## Work task
Lines that include "Rolle" make up the answer; copy all of them from the data below.

(Saved entries)
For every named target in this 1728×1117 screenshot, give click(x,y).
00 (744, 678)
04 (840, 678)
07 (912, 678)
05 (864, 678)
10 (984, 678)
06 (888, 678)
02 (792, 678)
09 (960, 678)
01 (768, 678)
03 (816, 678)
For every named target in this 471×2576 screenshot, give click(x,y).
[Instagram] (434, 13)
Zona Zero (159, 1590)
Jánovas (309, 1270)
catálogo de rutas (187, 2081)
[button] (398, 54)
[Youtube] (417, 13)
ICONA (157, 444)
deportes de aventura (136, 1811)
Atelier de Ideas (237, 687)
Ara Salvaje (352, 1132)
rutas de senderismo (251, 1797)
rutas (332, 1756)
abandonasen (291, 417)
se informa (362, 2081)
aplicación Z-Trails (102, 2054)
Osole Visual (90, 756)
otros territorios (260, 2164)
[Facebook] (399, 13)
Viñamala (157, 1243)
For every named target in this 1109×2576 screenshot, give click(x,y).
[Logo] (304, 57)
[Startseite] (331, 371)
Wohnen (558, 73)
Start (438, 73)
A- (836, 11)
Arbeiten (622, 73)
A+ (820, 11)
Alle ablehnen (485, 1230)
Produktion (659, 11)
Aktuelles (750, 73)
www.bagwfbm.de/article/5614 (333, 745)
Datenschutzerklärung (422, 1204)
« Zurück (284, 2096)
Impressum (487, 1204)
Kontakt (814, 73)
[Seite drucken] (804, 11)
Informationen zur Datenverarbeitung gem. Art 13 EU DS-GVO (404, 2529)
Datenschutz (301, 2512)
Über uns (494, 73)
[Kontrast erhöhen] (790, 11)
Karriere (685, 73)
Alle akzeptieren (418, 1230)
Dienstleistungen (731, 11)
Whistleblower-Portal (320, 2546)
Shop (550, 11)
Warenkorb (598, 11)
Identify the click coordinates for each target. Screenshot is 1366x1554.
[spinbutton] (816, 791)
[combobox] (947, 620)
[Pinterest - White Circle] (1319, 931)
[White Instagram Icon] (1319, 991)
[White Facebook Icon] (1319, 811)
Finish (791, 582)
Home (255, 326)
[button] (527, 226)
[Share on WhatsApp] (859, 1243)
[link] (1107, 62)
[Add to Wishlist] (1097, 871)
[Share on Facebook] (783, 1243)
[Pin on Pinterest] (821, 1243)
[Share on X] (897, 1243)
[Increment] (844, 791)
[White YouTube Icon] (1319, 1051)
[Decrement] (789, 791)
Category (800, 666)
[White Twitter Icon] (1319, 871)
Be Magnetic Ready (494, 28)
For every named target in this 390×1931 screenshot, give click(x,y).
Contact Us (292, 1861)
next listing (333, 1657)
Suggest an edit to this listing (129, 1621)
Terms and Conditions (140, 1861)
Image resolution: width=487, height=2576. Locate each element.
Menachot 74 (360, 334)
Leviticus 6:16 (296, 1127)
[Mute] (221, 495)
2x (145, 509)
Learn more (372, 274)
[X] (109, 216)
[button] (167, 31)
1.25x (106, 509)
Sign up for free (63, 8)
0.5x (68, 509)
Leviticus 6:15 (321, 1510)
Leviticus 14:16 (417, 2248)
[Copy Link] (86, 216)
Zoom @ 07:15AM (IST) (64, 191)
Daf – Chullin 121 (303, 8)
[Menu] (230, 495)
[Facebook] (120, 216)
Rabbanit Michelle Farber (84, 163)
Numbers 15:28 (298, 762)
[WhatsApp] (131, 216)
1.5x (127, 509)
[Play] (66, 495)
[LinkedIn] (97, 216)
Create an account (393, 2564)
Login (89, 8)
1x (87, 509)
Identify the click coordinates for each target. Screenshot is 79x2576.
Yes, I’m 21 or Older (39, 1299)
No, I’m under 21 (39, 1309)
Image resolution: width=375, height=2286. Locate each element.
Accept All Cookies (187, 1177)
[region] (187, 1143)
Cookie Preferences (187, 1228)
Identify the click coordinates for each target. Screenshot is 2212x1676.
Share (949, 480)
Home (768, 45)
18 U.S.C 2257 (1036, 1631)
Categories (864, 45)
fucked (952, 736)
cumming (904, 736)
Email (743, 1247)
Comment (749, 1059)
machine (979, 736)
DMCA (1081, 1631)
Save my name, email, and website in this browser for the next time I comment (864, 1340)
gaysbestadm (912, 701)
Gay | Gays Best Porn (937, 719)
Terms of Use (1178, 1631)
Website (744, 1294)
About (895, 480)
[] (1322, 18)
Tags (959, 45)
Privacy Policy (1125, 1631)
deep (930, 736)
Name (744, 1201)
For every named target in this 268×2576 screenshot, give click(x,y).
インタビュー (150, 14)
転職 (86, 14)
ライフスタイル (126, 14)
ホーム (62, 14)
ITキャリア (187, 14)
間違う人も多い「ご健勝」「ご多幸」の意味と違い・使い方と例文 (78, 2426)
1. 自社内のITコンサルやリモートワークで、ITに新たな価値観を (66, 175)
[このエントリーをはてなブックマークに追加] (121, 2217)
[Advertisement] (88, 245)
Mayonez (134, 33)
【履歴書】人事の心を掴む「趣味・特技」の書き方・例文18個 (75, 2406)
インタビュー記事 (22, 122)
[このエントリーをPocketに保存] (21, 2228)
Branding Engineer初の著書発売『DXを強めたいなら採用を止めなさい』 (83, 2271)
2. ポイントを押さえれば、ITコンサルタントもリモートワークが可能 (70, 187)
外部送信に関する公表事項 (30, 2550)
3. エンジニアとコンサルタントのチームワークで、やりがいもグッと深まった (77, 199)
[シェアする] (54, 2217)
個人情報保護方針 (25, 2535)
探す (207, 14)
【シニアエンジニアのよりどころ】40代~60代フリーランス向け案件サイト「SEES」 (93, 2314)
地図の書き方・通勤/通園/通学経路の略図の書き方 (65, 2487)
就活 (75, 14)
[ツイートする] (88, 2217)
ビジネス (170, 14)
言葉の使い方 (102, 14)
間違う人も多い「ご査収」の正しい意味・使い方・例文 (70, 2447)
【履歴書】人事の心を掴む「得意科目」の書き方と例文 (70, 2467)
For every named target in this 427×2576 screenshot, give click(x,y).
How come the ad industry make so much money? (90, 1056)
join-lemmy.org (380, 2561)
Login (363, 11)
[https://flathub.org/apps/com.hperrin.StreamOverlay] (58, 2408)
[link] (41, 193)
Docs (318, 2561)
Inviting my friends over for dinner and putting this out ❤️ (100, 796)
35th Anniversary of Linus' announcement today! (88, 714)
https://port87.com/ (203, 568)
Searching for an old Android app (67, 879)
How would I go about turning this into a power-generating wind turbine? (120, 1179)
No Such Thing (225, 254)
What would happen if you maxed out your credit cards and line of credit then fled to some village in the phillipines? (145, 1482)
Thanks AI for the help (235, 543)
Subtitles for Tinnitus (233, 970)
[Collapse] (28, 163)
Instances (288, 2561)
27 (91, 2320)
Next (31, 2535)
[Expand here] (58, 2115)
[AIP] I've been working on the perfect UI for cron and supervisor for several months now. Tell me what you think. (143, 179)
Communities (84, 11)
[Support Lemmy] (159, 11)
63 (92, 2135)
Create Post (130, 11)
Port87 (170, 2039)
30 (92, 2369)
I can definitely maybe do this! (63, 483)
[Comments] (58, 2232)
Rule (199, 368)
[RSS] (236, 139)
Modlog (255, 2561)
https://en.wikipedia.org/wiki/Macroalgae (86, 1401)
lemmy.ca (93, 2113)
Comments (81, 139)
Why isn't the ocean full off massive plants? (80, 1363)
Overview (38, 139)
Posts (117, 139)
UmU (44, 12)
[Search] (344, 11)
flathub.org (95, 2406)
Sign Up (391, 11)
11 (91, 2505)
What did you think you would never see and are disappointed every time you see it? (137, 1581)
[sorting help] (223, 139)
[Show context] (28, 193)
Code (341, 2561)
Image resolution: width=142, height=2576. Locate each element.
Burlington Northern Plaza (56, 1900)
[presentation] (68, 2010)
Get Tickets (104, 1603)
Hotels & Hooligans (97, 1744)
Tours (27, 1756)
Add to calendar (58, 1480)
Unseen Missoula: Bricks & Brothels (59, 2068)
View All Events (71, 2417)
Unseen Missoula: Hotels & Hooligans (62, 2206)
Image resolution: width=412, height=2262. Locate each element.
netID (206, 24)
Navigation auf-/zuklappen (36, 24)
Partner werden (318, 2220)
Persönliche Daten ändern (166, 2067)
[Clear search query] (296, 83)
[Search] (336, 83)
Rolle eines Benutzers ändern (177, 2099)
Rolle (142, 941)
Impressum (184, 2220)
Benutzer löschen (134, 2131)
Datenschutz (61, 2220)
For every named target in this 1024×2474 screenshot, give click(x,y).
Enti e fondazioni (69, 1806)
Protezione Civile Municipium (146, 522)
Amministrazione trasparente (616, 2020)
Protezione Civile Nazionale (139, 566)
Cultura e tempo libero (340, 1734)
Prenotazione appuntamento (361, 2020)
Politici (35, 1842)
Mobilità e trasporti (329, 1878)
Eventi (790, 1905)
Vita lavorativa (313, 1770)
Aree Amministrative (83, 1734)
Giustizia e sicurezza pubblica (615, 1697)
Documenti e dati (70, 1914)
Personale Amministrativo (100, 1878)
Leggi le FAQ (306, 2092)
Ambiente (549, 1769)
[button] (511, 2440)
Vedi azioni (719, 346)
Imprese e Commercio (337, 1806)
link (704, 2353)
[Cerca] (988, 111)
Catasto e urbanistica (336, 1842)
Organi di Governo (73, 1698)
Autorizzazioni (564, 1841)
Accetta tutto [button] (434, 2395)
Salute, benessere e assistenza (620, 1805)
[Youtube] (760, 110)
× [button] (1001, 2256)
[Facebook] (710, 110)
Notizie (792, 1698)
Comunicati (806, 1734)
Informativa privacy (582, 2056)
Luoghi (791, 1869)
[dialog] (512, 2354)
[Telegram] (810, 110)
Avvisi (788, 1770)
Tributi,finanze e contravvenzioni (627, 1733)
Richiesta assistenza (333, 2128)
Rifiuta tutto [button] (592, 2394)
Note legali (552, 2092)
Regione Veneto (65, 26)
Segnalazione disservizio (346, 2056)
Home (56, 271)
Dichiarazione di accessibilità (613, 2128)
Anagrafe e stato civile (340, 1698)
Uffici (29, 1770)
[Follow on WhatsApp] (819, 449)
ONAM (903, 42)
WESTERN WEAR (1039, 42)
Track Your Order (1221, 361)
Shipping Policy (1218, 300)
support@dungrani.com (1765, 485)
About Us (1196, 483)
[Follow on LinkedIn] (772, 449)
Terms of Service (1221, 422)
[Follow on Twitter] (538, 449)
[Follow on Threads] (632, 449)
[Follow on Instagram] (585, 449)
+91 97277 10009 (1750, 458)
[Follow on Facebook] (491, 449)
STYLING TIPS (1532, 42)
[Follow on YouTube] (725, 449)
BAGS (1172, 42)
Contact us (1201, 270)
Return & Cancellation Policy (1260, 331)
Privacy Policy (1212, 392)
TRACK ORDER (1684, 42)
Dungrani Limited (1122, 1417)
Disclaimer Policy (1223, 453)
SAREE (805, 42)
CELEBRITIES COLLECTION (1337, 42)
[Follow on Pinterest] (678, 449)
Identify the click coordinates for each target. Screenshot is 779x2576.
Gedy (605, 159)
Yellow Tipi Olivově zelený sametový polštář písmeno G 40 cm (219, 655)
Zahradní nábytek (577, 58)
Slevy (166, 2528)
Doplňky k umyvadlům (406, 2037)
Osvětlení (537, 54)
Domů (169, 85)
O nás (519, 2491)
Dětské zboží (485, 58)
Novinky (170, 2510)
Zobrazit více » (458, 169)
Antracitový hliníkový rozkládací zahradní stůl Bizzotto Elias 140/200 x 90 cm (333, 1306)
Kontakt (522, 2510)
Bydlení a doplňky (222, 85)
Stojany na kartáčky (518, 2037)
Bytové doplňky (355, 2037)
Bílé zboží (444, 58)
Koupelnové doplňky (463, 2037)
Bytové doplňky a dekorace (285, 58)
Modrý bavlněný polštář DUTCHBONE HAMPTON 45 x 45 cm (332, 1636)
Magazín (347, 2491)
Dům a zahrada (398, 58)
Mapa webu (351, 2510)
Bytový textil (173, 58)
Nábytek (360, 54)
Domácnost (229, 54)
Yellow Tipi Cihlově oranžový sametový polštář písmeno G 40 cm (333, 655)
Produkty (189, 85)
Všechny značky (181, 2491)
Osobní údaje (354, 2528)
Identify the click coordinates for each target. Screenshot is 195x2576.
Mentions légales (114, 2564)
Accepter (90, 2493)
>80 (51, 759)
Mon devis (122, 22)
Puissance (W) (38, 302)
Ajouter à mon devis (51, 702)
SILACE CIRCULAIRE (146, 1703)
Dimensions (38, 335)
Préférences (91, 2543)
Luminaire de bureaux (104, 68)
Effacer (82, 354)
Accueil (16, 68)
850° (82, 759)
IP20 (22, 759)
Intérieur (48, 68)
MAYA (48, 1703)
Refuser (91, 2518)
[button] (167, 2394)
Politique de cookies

## Task solution
Rolle eines Benutzers ändern (177, 2099)
Rolle (142, 941)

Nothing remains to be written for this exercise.